Decided: May 20, 1987

 Thomas R. Kenney, Kenney and Barbose, Santa Rosa, for plaintiff and appellant. John A. Klein, Margaret K. Butler, Santa Rosa, for defendants and respondents.

Art Cerini appeals from a judgment denying his petition for a writ of administrative mandate.  (Code Civ.Proc., § 1094.5.)   Cerini sought the writ to direct the City of Cloverdale to comply with the decision of an appeals board reinstating Cerini as a patrolman on the Cloverdale police force.   We reverse.

The facts on appeal are not in dispute.   In August 1971, the city council of the general law city of Cloverdale (pop. 4000) enacted Ordinance No. 301 N.S.  While 301 N.S. reserved the right for the city council to establish by resolution a method and procedure for rules and regulations for the appointment and discharge of city employees, it provided that an employee subject to termination or discipline shall have the right to an appeal before the Appeals Board (Board).   The Board consisted of a three member panel;  one  member to be chosen by the aggrieved employee, another by the city council, and the third by the Personnel Director of Sonoma County.   The Board's function was to hear all appeals of the decision of any department head or the city council regarding termination of employment or violation of personnel rules.   The hearing would be conducted in accordance with the laws of California, and a decision by a majority of the panel would be binding on the city and the employee.

In November 1976, the city council adopted a memorandum of understanding between Cloverdale and city employees which incorporated the provisions of 301 N.S.

• [SHORT PROBLEM 1]: In the court opinion, who chose the third member of the Appeals Board?
• [SHORT PROBLEM 2]: Please carry the court opinion forward from its last sentence.

• [STORED ROWS]:
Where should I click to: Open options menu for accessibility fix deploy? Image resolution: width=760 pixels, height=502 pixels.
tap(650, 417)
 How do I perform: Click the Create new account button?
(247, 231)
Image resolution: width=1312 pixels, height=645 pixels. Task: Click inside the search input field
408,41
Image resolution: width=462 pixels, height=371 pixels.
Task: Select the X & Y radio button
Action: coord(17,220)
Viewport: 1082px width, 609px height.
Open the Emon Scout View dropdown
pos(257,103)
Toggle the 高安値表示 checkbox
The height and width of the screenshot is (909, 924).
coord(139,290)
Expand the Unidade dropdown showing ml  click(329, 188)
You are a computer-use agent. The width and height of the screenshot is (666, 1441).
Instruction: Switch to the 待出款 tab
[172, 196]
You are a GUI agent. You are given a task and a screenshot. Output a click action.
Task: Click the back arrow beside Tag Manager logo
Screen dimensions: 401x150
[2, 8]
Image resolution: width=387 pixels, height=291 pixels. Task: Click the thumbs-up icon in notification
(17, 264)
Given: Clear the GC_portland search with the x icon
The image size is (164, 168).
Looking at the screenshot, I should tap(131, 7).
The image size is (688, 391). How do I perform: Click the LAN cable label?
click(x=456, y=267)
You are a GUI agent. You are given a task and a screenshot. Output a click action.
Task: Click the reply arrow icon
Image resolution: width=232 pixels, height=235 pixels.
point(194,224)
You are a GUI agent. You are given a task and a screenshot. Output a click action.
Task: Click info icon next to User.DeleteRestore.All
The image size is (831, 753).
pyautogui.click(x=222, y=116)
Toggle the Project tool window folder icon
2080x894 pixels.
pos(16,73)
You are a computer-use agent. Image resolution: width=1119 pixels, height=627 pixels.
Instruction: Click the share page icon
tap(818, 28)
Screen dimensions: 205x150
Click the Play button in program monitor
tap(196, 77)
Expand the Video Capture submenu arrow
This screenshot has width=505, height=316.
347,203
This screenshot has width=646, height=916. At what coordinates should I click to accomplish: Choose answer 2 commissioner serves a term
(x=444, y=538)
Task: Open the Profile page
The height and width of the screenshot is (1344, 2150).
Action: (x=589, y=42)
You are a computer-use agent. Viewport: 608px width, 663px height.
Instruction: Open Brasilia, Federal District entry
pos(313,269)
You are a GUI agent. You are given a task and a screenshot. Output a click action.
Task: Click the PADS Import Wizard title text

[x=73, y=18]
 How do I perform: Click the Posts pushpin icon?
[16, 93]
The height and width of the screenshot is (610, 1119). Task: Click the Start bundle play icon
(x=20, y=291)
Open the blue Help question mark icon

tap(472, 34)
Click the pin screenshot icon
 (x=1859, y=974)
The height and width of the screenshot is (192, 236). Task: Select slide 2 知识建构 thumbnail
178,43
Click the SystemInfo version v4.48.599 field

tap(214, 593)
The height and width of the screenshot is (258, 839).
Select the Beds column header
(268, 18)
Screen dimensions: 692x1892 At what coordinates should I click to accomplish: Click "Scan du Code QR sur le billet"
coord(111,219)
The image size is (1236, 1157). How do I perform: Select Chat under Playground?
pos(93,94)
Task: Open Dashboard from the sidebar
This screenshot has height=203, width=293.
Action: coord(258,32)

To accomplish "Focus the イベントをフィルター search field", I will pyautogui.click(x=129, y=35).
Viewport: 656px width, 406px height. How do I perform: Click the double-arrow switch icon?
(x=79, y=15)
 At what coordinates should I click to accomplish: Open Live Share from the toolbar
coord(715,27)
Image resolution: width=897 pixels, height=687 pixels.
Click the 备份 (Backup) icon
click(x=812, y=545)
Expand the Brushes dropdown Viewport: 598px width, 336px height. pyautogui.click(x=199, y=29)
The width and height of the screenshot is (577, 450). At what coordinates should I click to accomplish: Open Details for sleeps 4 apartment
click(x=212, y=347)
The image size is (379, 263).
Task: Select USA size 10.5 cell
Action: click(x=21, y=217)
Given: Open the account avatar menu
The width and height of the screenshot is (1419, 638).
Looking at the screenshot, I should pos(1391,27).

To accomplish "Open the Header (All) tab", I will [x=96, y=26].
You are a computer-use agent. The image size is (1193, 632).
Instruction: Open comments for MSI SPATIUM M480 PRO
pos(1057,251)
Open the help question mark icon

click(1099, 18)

• [WRITTEN REPLY 1]: The Personnel Director of Sonoma County

• [WRITTEN REPLY 2]:
Cerini joined the Cloverdale police force as a part-time reserve officer in 1975, was hired as a patrolman in 1977, then promoted to sergeant in 1979.  The position of sergeant required Cerini to perform, inter alia, supervisorial and personnel duties.

In June 1981, after placing Cerini on administrative leave, Cloverdale police chief Rod Persons formally charged Cerini with 47 violations of departmental rules, and asked Cerini to resign or be terminated.   After a confidential meeting with Persons, the city council voted to terminate Cerini's employment.  Cerini requested an appeal pursuant to 301 N.S.   The parties selected the Board and set the hearing for December 2–4, 1981.

One week prior to the appeals hearing the city council passed resolution 69–81 which set forth rules and regulations for the conduct of the hearing.  Resolution 69–81 provided that the Board's sole function was to make findings of fact, but that it may recommend action to be taken on the basis of its findings.   The original draft of 69–81 provided that the Board would make no recommendations to the city council, but the word “no” was scratched out after Cerini argued that failure to allow a recommendation would make the appeal a futile exercise.

At the outset of the hearing 20 of the charges against Cerini were dropped, and after 3 days of taking evidence the Board sustained 7 of the remaining charges.   The sustained charges were as follows:  criticism of officers and orders, disrespect for superior officers, creating disharmony between officers, placing blame for a supervisory decision on another supervisor, and failure to take supervisory action.   The Board found that the evidence did not impugn his capability as a police officer, and recommended that he be restored to the position of patrolman, and receive back pay from the date of dismissal.

In January 1982, the city council refused to abide by the Board's decision, and voted to uphold Cerini's termination.

 On appeal, Cerini argues that 301 N.S. empowered the Board with the authority to render a binding decision regarding the fate of his employment.   He further contends that resolution 69–81 had no revocating effect on this authority.   Alternatively, Cerini argues that the trial court erred in holding that the city council was not required to review the record of the appeals hearing prior to upholding his termination.   Finally, Cerini requests attorney's fees pursuant to Government Code 1 section 800.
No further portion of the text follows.